BradyFU / Woodpecker

✨✨Woodpecker: Hallucination Correction for Multimodal Large Language Models. The first work to correct hallucinations in MLLMs.
602 stars 29 forks source link

a small bug in file "models/detector.py" #12

Open GallonDeng opened 4 months ago

GallonDeng commented 4 months ago

nice work! I did some tests and found some codes in file "models/detector.py" could cause some problem:

        global_entity_list = [] # save all the entity type name for each sentence.
        for entity_str in extracted_entities:
            # border case: nothing to extract
            if 'none' in entity_str.lower():
                continue
            entity_list = entity_str.split('.')
            for ent in entity_list:
                global_entity_dict.setdefault(ent, {}).setdefault('total_count', 0)
                global_entity_dict.setdefault(ent, {}).setdefault('crop_path', [])
                global_entity_dict.setdefault(ent, {}).setdefault('bbox', [])
            global_entity_list.append(entity_list)

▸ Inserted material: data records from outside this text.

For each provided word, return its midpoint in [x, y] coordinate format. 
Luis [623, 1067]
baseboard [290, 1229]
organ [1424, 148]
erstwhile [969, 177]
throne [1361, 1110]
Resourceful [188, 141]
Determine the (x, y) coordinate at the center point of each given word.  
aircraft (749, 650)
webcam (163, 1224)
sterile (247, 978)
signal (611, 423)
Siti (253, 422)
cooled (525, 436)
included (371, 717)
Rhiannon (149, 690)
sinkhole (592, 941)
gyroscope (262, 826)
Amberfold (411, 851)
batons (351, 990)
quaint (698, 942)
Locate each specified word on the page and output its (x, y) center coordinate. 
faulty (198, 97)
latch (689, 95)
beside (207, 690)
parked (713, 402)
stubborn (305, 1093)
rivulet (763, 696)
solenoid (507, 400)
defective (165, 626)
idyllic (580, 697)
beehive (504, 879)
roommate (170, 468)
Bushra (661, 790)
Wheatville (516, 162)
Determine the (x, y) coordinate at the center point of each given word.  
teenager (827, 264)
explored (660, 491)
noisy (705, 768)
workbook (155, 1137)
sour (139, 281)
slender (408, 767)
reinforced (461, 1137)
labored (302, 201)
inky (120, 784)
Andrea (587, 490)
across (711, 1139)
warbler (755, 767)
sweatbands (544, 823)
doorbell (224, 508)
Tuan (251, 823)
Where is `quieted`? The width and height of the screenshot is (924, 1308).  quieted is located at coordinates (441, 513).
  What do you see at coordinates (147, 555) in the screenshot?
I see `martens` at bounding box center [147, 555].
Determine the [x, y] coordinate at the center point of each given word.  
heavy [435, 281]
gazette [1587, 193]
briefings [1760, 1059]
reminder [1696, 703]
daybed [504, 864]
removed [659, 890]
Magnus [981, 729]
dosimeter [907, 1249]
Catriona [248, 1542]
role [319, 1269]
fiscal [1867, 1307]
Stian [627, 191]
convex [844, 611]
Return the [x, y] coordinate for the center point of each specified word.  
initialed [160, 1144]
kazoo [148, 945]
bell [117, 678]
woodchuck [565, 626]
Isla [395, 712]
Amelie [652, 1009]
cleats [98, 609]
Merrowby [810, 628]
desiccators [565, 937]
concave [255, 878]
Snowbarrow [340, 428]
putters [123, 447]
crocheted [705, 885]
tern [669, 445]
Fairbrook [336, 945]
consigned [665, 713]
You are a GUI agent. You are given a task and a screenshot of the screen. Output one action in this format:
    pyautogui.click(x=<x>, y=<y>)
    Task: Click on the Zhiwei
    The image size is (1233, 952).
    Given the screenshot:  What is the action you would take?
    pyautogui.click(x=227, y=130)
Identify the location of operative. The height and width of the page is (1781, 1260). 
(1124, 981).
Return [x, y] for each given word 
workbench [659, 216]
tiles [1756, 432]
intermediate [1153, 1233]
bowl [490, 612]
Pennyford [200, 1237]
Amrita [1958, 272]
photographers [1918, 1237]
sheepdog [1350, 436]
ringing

when an entity is 'none', the 'global_entity_list' will not include the 'none' entity, which will result in wrong index order in 'global_entity_list' and 'sample['split_sents']' in file "models/questioner.py":

def generate_questions(self, sample: Dict):
        sentences = sample['split_sents']
        global_entity_dict = sample['entity_info']
        global_entity_list = sample['entity_list']
        qs_list = []
        num_calls = len(sentences)
        print(f'generate ques will call llm {num_calls} times')
        for ent_list, sent in zip(global_entity_list, sentences):
            exist_entity = [ent for ent in ent_list if ent in global_entity_dict and global_entity_dict[ent]['total_count'] > 0]
            # border case: no detection result for any entity. no question asked.
            if len(exist_entity)==0 :
                qs_list.append([])
                continue
            questions = get_res(self.nlp, '.'.join(exist_entity), sent)
            qs_list.append(questions)

by the way, how will the performance of VQA model affect the woodpecker performance? I changed the GPT-3.5 to llama3 and I understand the llm model will play an import role. But for the VQA model, did try other models? @xjtupanda @BradyFU

xjtupanda commented 1 month ago

Sorry for the late reply; we've been very busy lately.

  1. For the bug, could you please make a PR so we can fix that?
  2. As reported in the paper, the VQA model mainly impacts attribute recognition (color), while it does not perform well on object recognition, and that's why we introduce a detection model. We haven't tried other VQA models since BLIP-2 was already SOTA at that time.